Grafting this standard for review of cases wherein the Board has rejected a hearing officer's findings onto our "any legal evidence" standard for review of Personnel Board actions, and applying it to the record presented before this court, we must rule that the Personnel Board's action is supported by the evidence, despite the Board's rejection of the hearing officer's finding of self-defense. Clyde Warren, a security officer at the Taylor Hardin Secure Medical Facility, testified that when he, King, and four other mental health employees entered patient Alfonzo Wheeler's room to restrain him for transfer to another ward, King kicked Wheeler in the stomach area with such force that Wheeler fell back against his bed. Officer Warren testified that as a patient Wheeler had a reputation for being passive toward others and that he made no aggressive gestures toward King when King entered the room, but instead backed away from King.
Police Officer Trainee Jon Lloyd Imes gave similar testimony — that Wheeler took several steps backward when King entered the room, and that as King kicked at the patient, the patient fell backward.
Even a portion of King's own testimony provides support for the Board's rejection of the self-defense finding. When asked, "When you went in the room, did he attempt to hit you?", King answered "No, Sir." Consider also the following question and answer: "At the time you raised your leg at patient Wheeler, it is correct he was not attempting to strike you in any way; isn't that correct?" "He wasn't attempting to strike me, no." At the very least, this evidence establishes that King used poor judgment in assaulting a patient without impending threat of aggression by the patient.

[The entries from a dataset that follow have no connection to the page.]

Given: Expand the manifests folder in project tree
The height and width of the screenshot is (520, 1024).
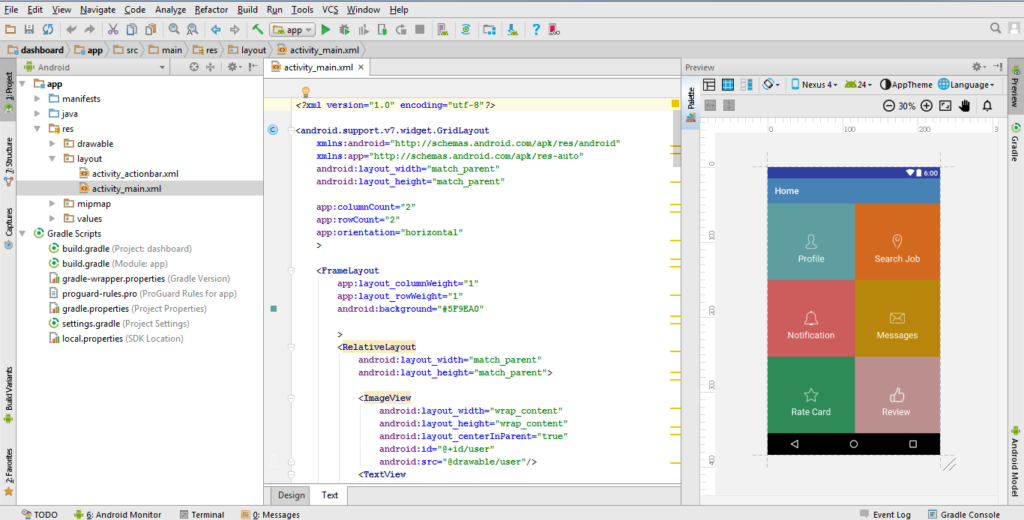Looking at the screenshot, I should point(38,99).
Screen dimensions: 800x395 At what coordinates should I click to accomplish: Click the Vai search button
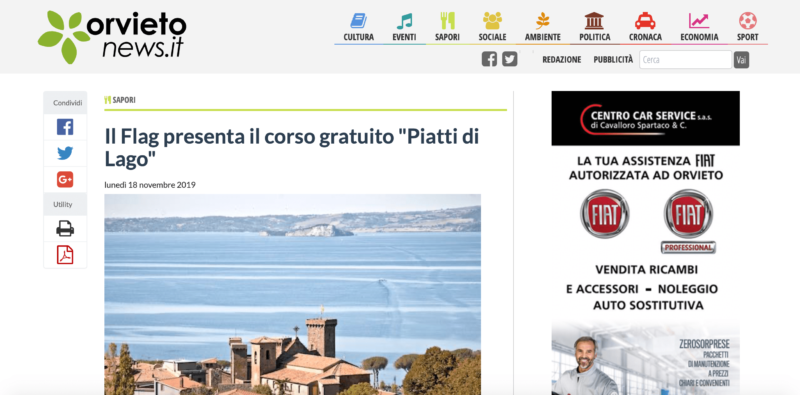click(x=741, y=60)
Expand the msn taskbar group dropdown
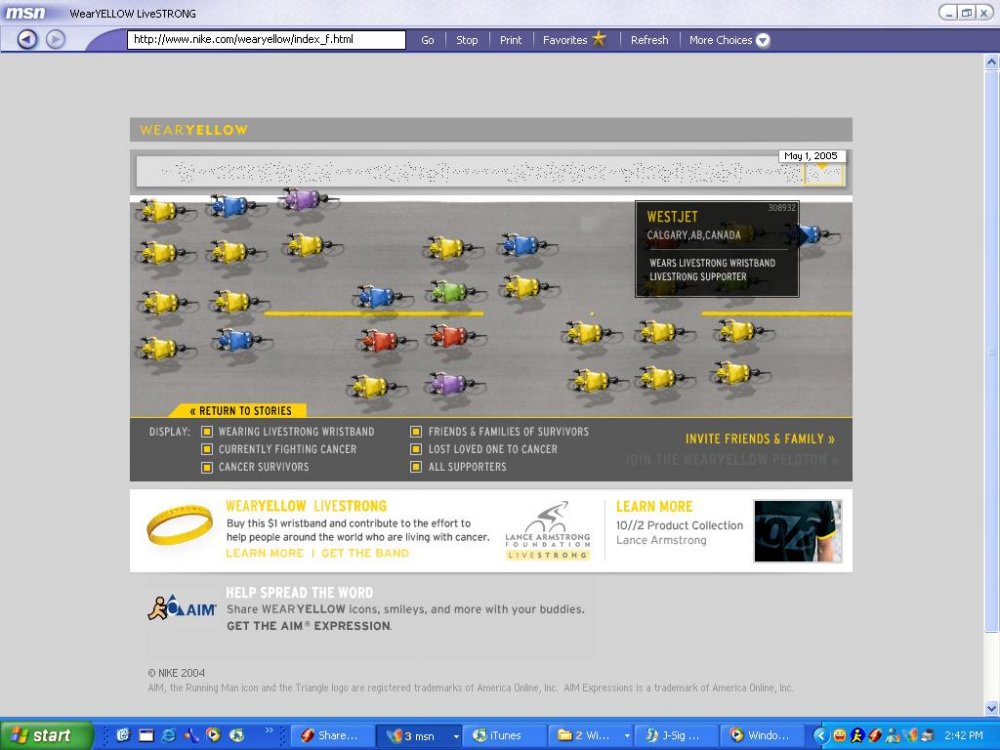The width and height of the screenshot is (1000, 750). pyautogui.click(x=457, y=736)
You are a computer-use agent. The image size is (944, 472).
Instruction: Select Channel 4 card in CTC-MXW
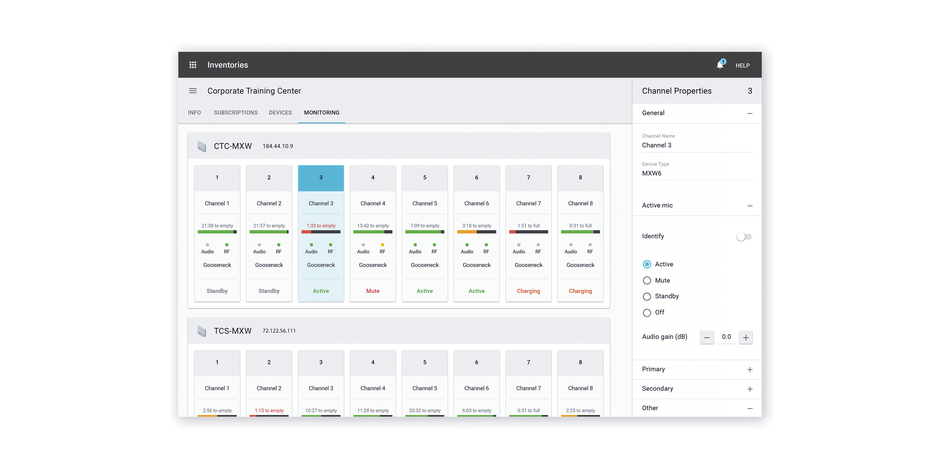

As we stated above, this appeal is from a judgment of the Circuit Court of Tuscaloosa County which set aside the Personnel Board's order as an abuse of discretion, not supported by the evidence. Because a review of the evidence, including the hearing officer's report, reveals support for the Personnel Board's finding that the charges against King were warranted, we must reverse the circuit court's judgment. The circuit court accorded too much weight to the hearing officer's report and in so doing substituted its (the circuit court's) judgment for that of the Personnel Board. This is impermissible under Roberson v. Personnel Board, 390 So.2d 658 (Ala.Civ.App. 1980).
The circuit court erred in setting aside the Personnel Board order; accordingly, its judgment is due to be reversed.
REVERSED AND REMANDED.
WRIGHT, P.J., and BRADLEY, J., concur.